▶ [Your goal]:
Retype the entries below exactly, dropping the images.

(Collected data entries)
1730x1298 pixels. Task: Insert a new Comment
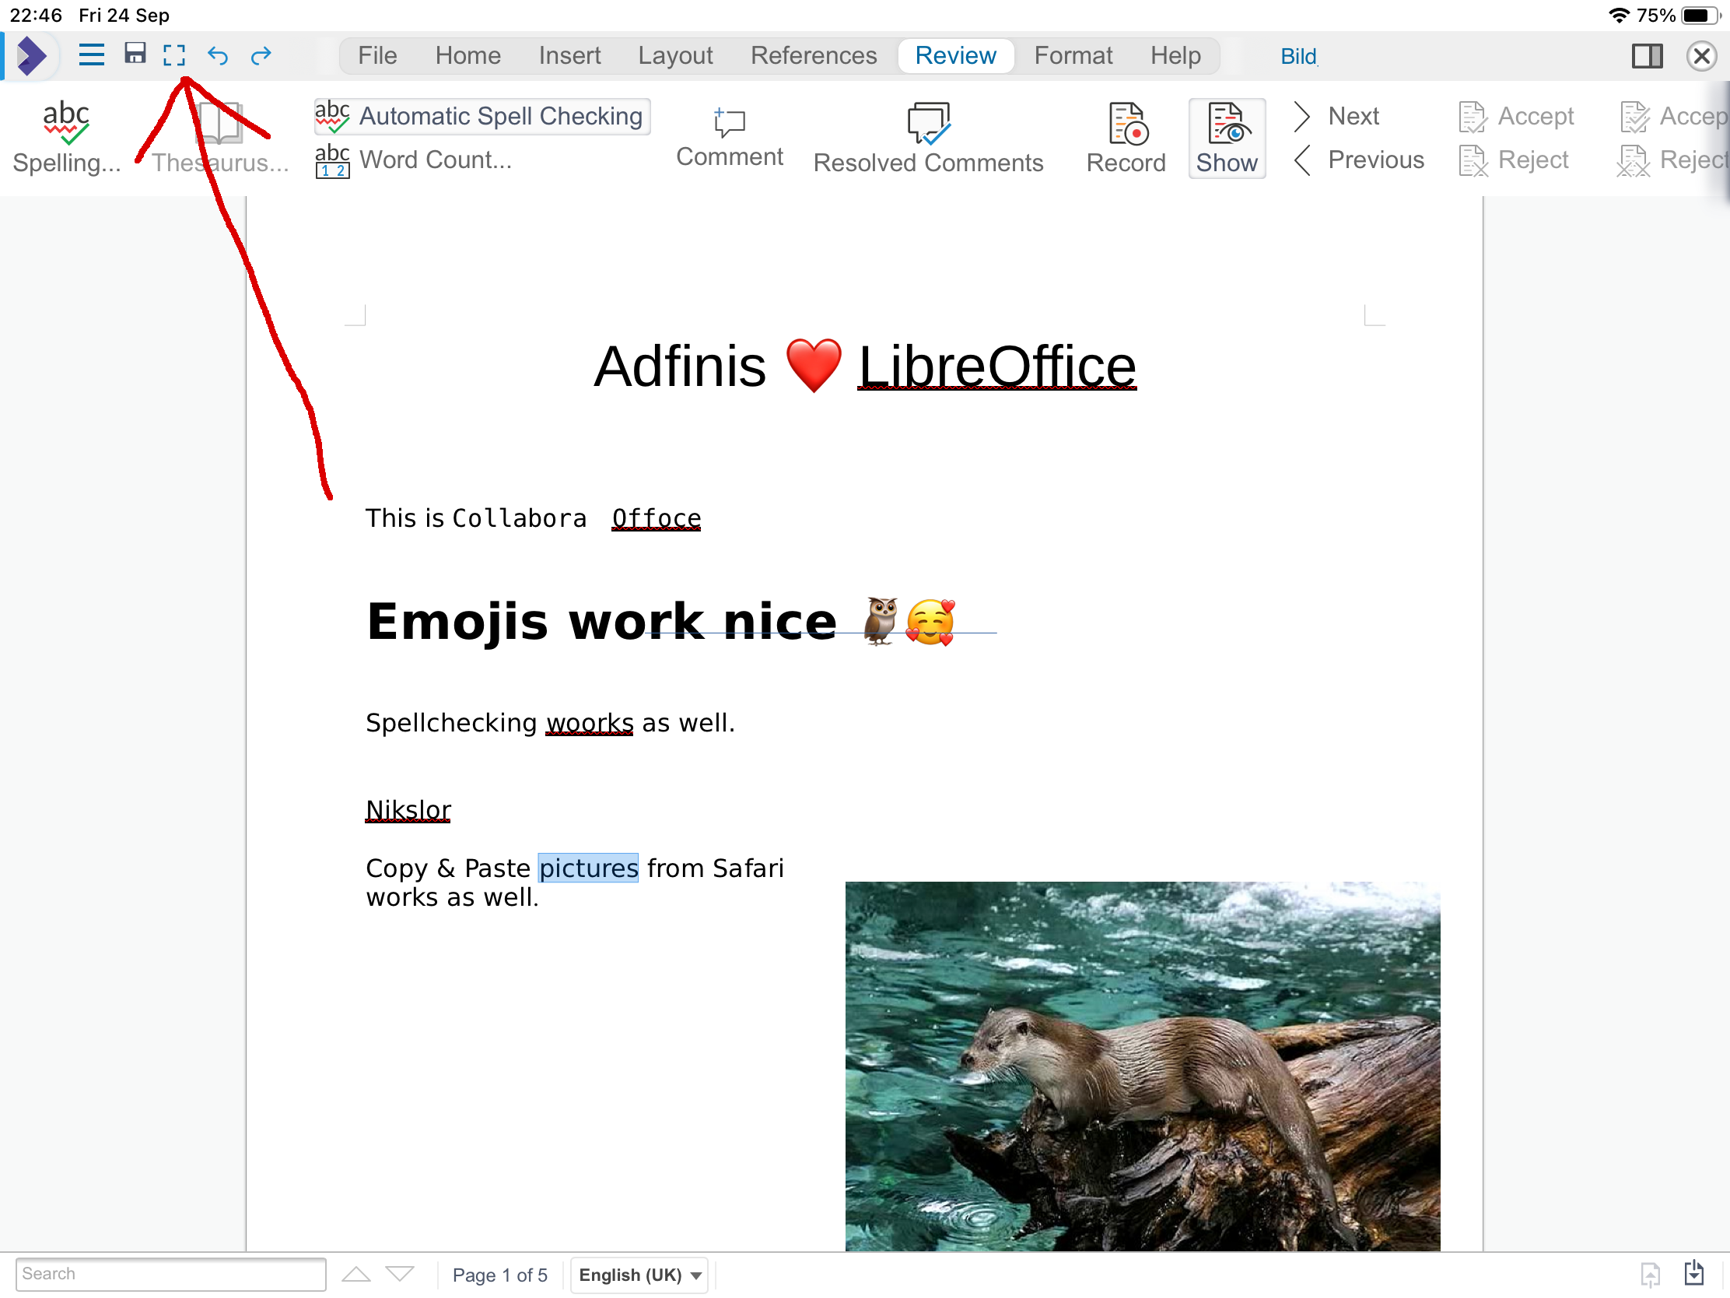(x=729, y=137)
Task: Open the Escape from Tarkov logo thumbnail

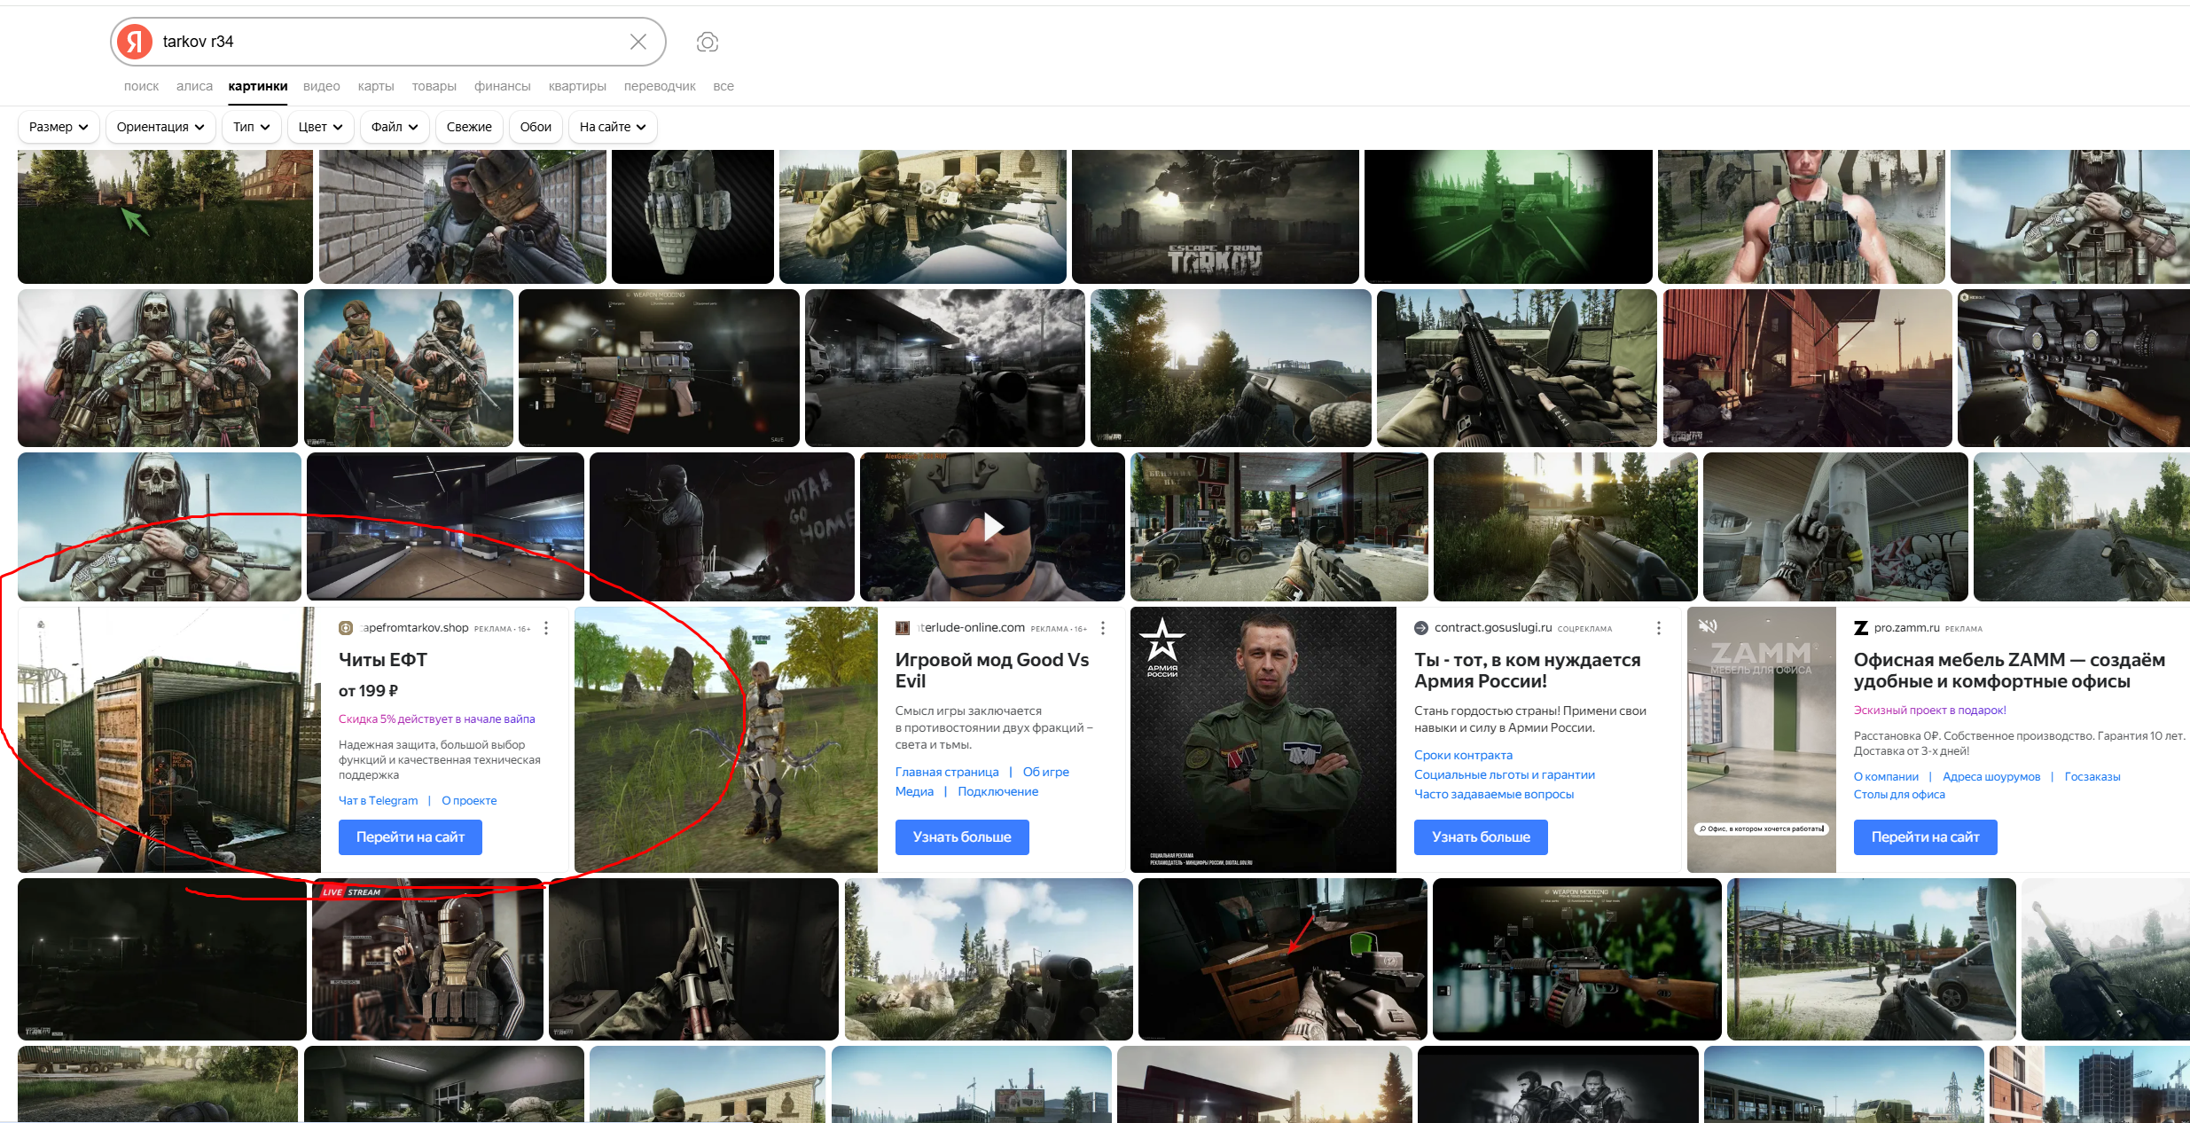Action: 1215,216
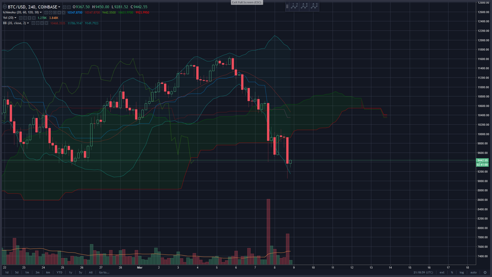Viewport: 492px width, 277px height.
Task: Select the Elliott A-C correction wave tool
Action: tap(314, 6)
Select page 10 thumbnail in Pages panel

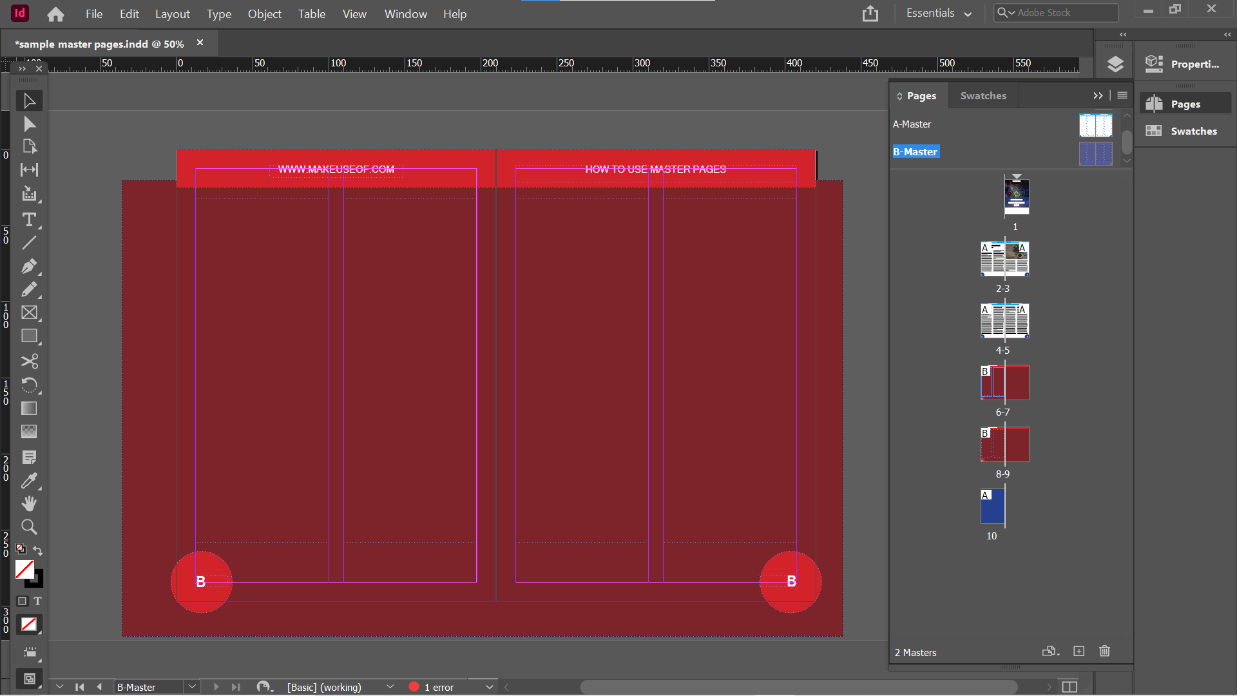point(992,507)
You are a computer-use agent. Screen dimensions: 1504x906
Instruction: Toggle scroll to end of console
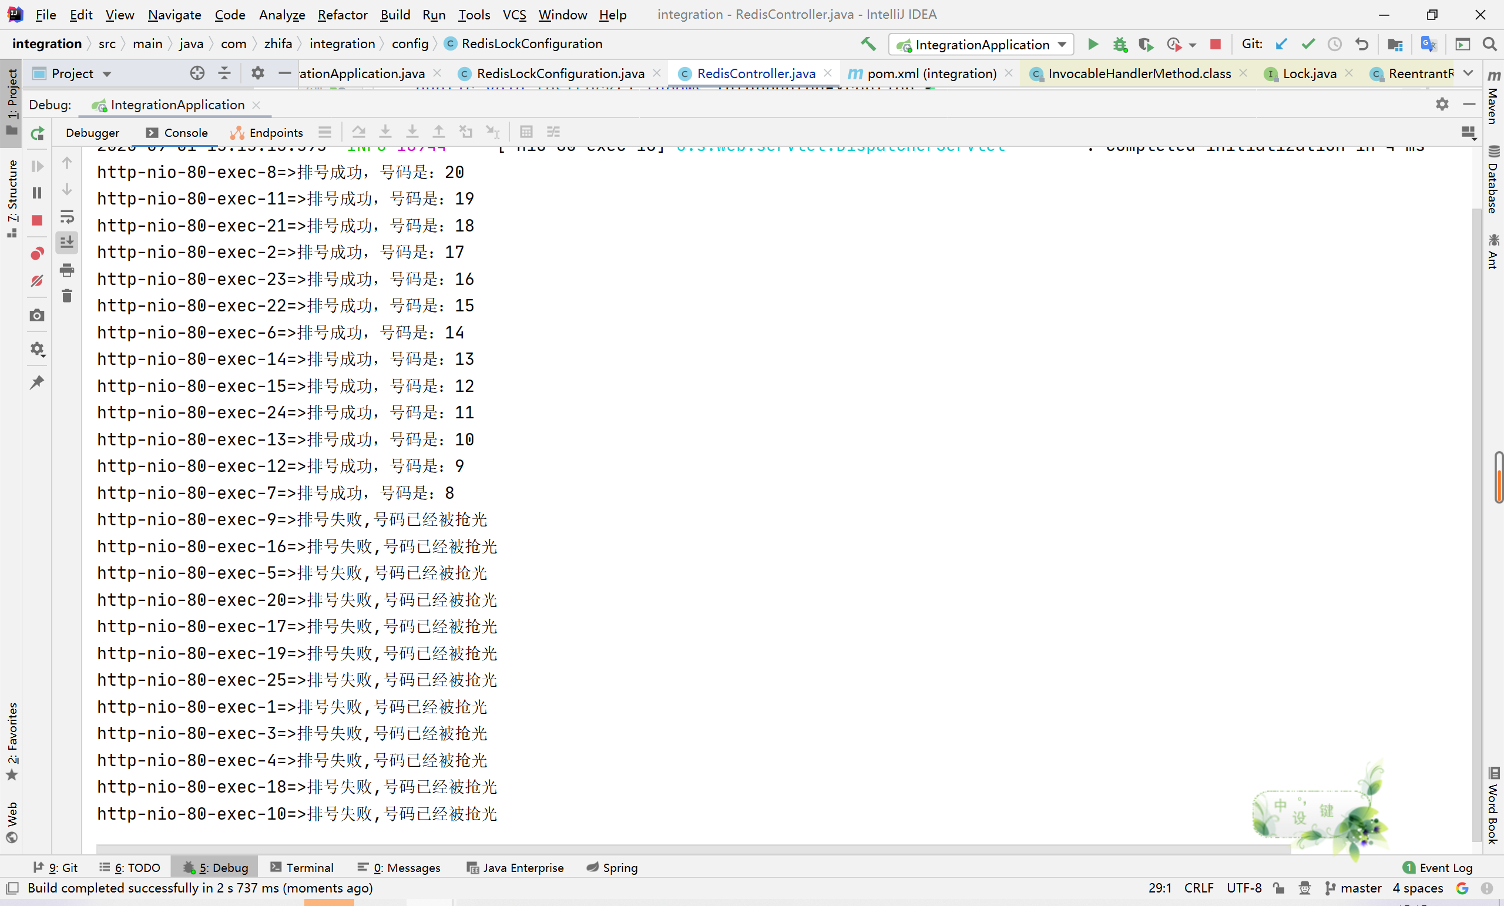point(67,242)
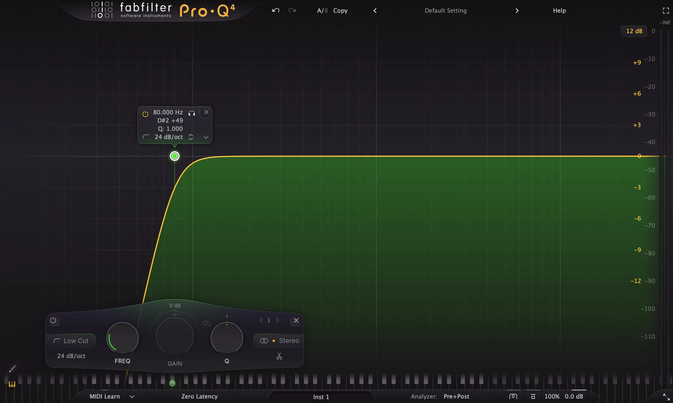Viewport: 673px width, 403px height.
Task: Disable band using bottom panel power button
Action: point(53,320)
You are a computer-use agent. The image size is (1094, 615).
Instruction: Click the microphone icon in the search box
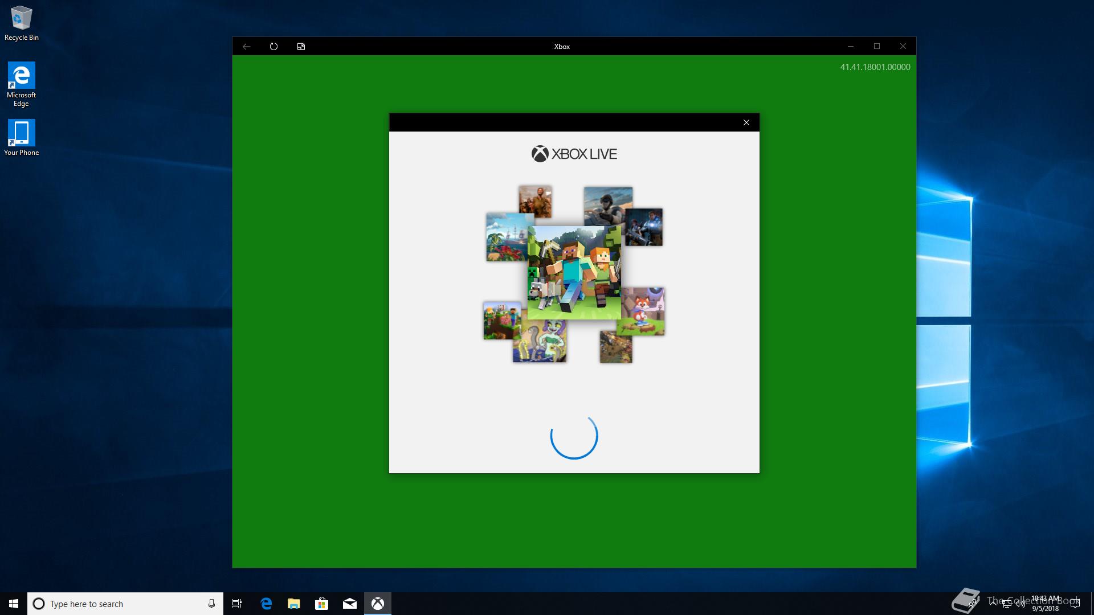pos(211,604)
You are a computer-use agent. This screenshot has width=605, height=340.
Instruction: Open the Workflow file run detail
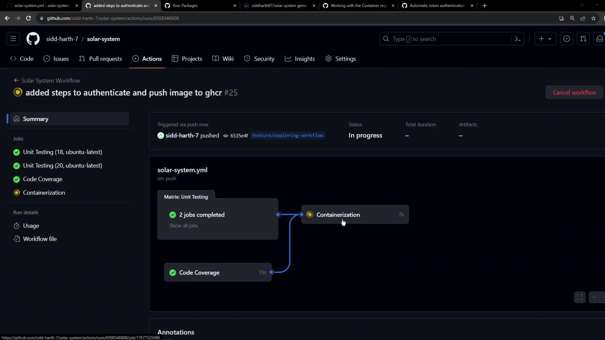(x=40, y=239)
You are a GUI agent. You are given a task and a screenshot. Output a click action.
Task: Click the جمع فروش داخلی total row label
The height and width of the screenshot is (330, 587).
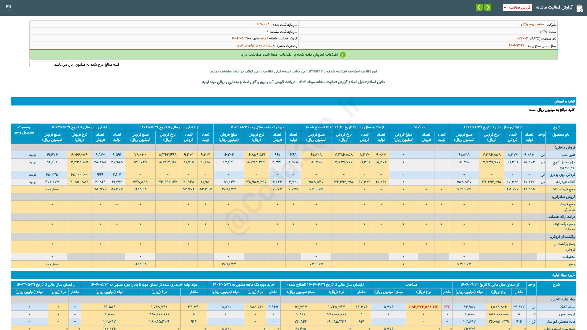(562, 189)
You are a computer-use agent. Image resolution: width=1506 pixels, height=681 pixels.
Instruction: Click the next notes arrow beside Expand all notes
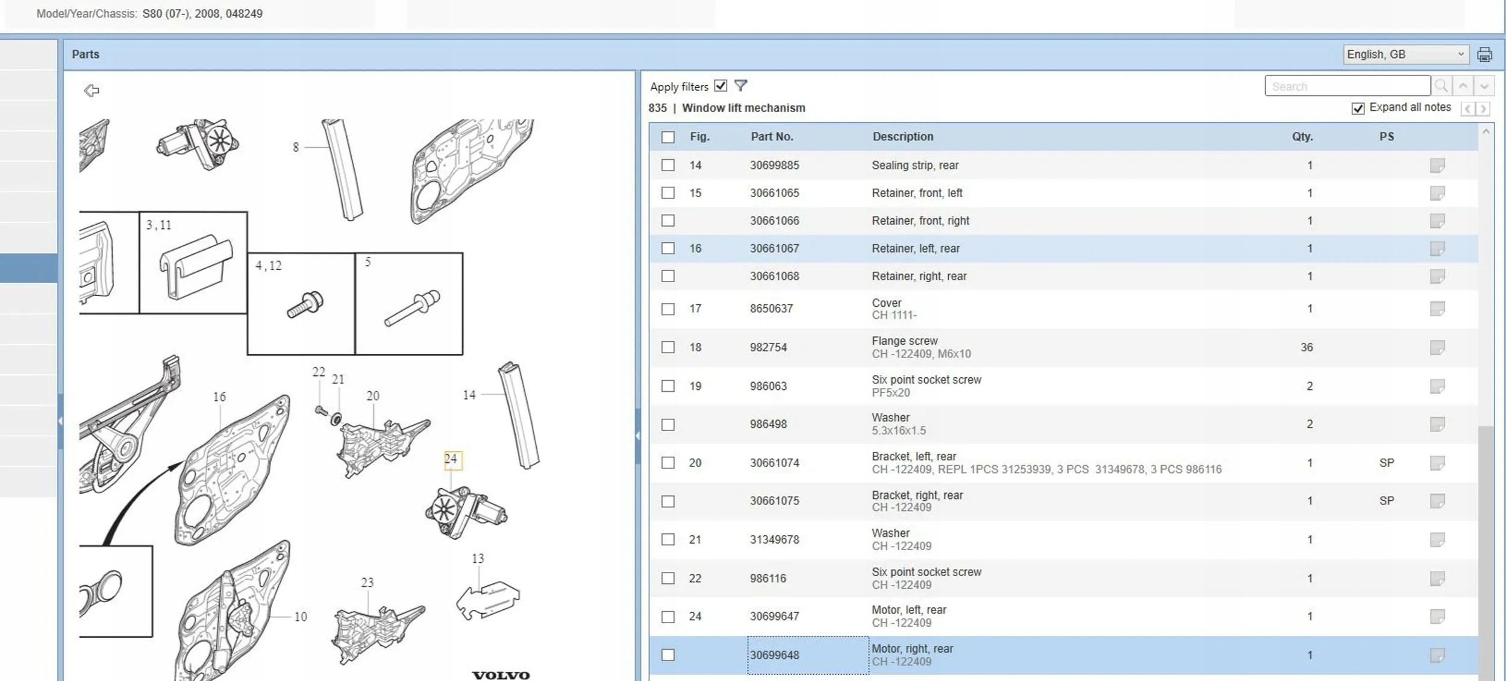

▶ [Exercise response]:
1730x1298 pixels. Task: Insert a new Comment
(x=729, y=137)
Task: Open the Escape from Tarkov logo thumbnail

Action: 1215,216
Viewport: 492px width, 277px height.
Task: Select the Elliott A-C correction wave tool
Action: tap(314, 6)
Select page 10 thumbnail in Pages panel

point(992,507)
You are a computer-use agent. Screen dimensions: 1504x906
Instruction: Toggle scroll to end of console
point(67,242)
Viewport: 673px width, 403px height.
Task: Disable band using bottom panel power button
Action: point(53,320)
You are a computer-use agent. The image size is (1094, 615).
Instruction: Click the microphone icon in the search box
pos(211,604)
You are a computer-use agent. This screenshot has width=605, height=340.
Instruction: Open the Workflow file run detail
(x=40, y=239)
You are a GUI agent. You are given a task and a screenshot. Output a click action.
Task: Click the جمع فروش داخلی total row label
The height and width of the screenshot is (330, 587).
(562, 189)
You are a computer-use agent. Image resolution: width=1506 pixels, height=681 pixels.
Instruction: Click the next notes arrow beside Expand all notes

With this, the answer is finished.